Foto: Queen. Crédito: Divulgação.

A discografia da banda Queen e as polêmicas escolhas artísticas que marcaram os últimos trabalhos gravados por Freddie Mercury voltaram a ser tema de uma acalorada discussão. Em um papo descontraído e recheado de tiradas bem-humoradas durante o podcast Redação DISCONECTA, a bancada analisou desde faixas controversas até a rapidez devastadora com que o estado de saúde do vocalista se alterou no início dos anos 1990.

O ponto de partida do debate foi a música “Delilah”, do álbum Innuendo (1991), escrita em homenagem a uma das gatas de estimação de Freddie. A faixa foi duramente criticada pelo grupo, que não poupou piadas sobre os miados interpretados pelo cantor na gravação. Entre risadas, os participantes brincaram que a sonoridade parecia “gatos brigando no telhado às três da manhã” e questionaram a presença da música no disco. A discussão acabou resgatando memórias do polêmico álbum Hot Space (1982), lembrando como o trabalho dividia opiniões pelo flerte com a disco music, embora abrigasse faixas icônicas e momentos bem-humorados, como a versão parodiada pelo Foo Fighters para a faixa “Body Language”.

Além das faixas questionáveis, a fixação de Roger Taylor por carros voltou a ser alvo de provocações na bancada.

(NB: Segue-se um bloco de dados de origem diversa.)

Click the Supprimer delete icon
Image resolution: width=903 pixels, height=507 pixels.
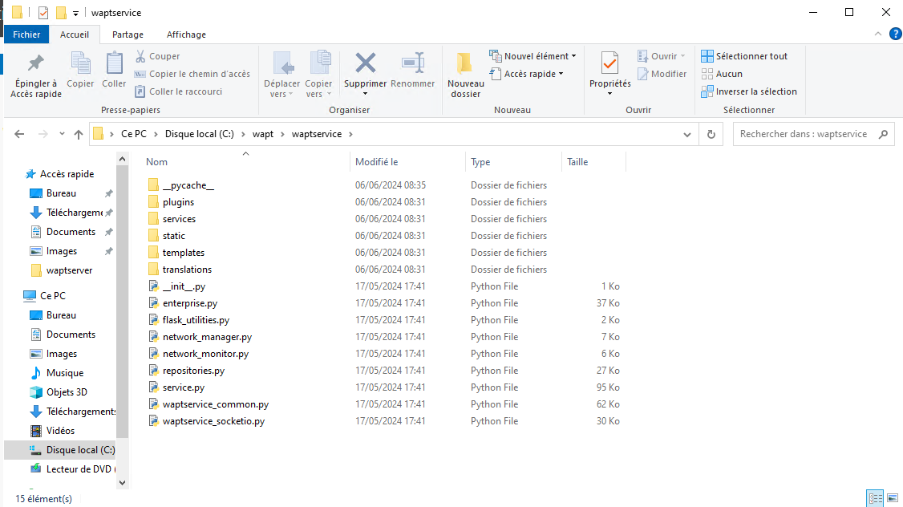tap(365, 63)
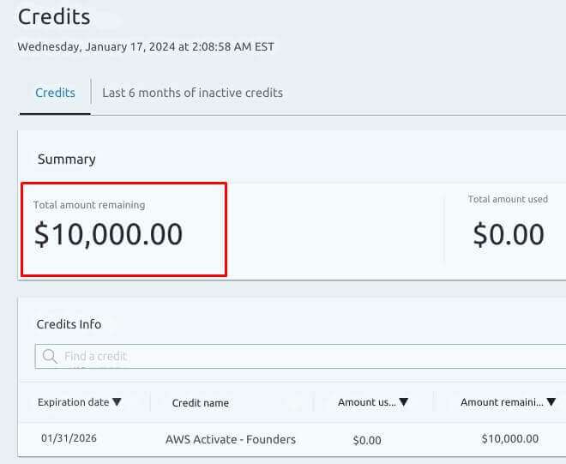Click the Amount used sort arrow
This screenshot has height=464, width=566.
[403, 402]
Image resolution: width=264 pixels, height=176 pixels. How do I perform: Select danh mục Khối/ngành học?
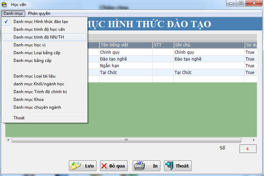[x=39, y=84]
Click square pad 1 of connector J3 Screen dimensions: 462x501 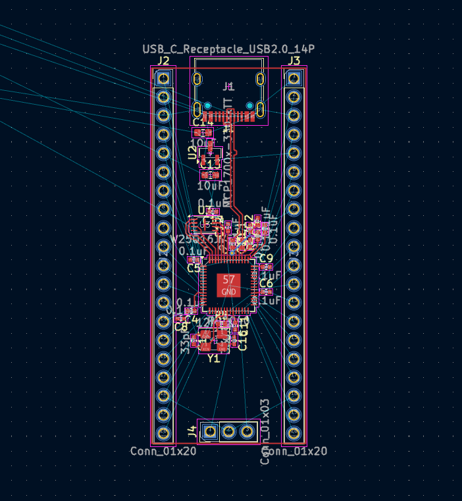tap(294, 78)
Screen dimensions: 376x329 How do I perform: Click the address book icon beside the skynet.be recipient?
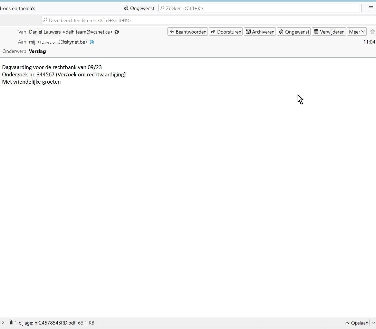(x=92, y=42)
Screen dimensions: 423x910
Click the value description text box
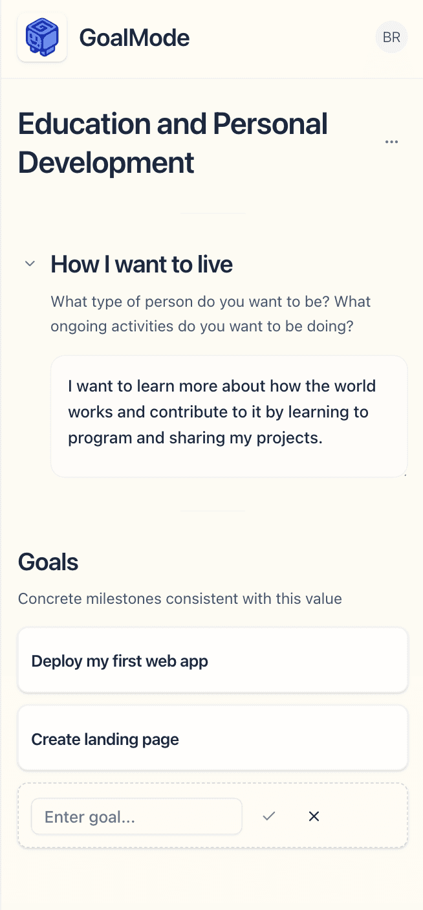228,416
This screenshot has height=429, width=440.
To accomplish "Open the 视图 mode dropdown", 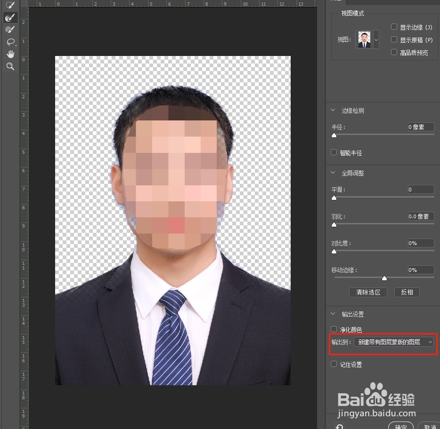I will [375, 40].
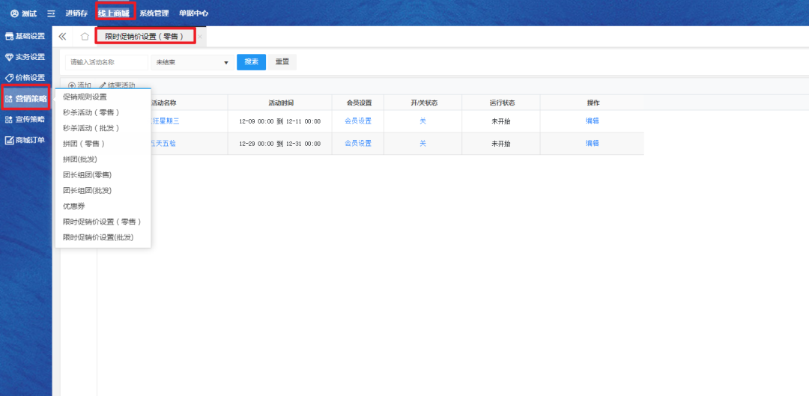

Assim como ocorreu em “I’m In Love With My Car”, a faixa “Ride the Wild Wind” foi apontada como mais um exemplo da obsessão do baterista pelo automobilismo. Apesar do tom irônico, a equipe reconheceu o peso histórico de Taylor no rock e sua presença marcante nos videoclipes mais emblemáticos da banda, como “I Want to Break Free”.

No entanto, o momento de maior reflexão do corte girou em torno dos aspectos visuais dos últimos clipes do Queen e do impacto da doença de Freddie Mercury. A bancada analisou o curto intervalo de apenas três meses entre as gravações dos clipes de “Headlong” e “I’m Going Slightly Mad”. Enquanto em “Headlong” o vocalista ainda exibia uma fisionomia relativamente preservada e mantinha a barba , as produções seguintes revelaram uma mudança drástica e veloz em seu estado físico. A maquiagem pesada e a raspagem da barba tentavam disfarçar uma magreza cada vez mais marcante, escancarando a urgência e a carga emocional que envolveram o encerramento da trajetória do grupo ao lado do lendário frontman.